Comment by EgregiousCube

2 days ago

Their published benchmarks seem to indicate that it's pretty good at coding and multimodal, but VERY good at successful tool calls.

What kind of use case would be best for that shape?

Debugging and diagnosis is very tool call heavy, whether that's grepping / transforming logs, calling out to profilers/tracers, or even just writing up incident reports.

Bug diagnostics is about being okay at coding but better at tooling.

Given a good diagnostic report, it can be handed to opus for the fix.

Opus is okay at writing reports, but it still regularly gets table widths wrong in typst documents, leaving the last column full of text but only a handful of characters wide.

I wonder if we'll start to see that pattern with every new release. Tool use likely changes rapidly, so the newest, rather than most intelligent, model may always have an edge.

  • What you mean.. The tools are all just invoking bash and terminal/cli cmds and http requests. Paradigms that have existed and stayed mostly unchanged for decades.

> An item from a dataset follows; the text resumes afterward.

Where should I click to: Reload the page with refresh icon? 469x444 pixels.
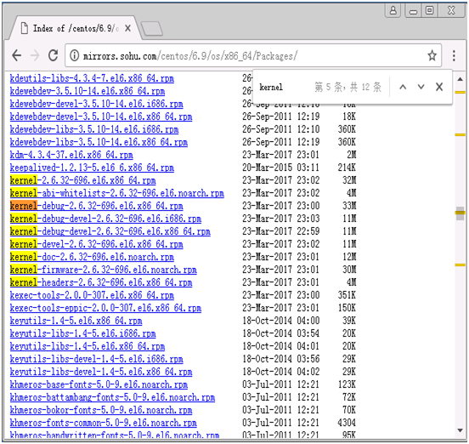[54, 55]
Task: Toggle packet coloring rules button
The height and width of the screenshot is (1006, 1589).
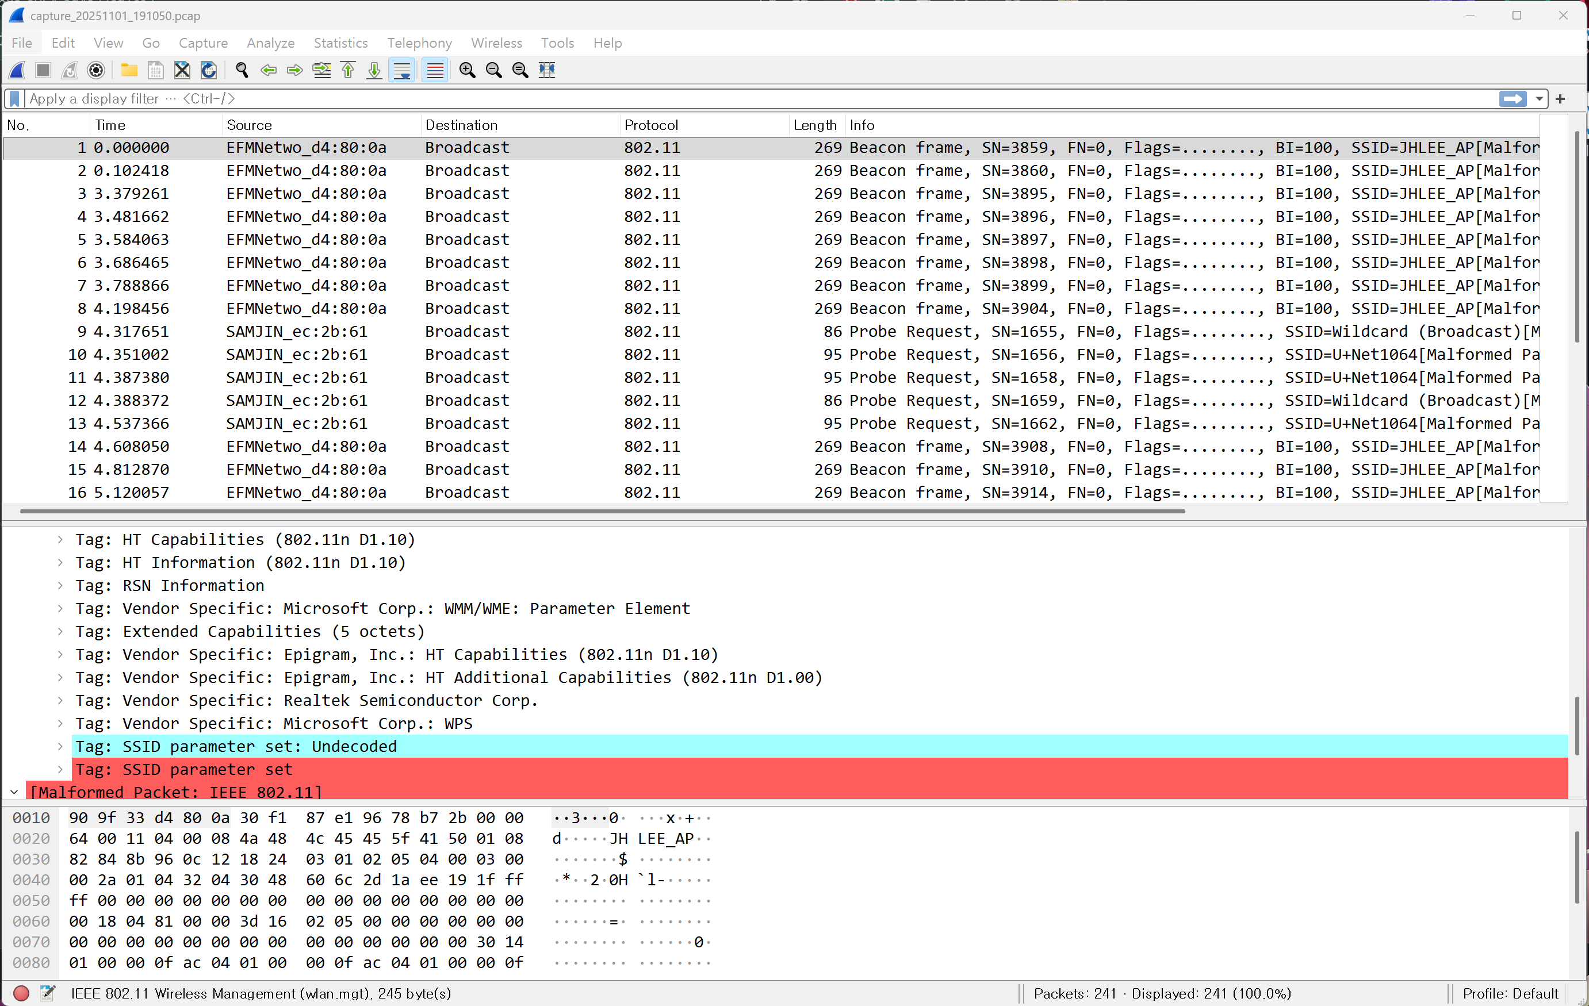Action: 435,70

    • These do make up a huge % of tool calls, but I don't think these make up a huge % of tool call failures.

      I see models fail on tool calls that involve API requests to a specific API, internal or cloned Makefile calls, npm run commands, etc.

Gemini 3.5 flash is better than fable at tool calling. Tool calling is probably one of the easier things to do post training for.

  • I don't use Gemini cli because they're so bad at agentic work/tool calling. I use their chatbot all the time, though.

This sounds... kind of useless? Really good JSON or similar constrained decoder performance is interesting, but normal decoder > tool validator loop with good error message > tool retry is almost always able to get a tool to work second try, and input is cached so it's not expensive.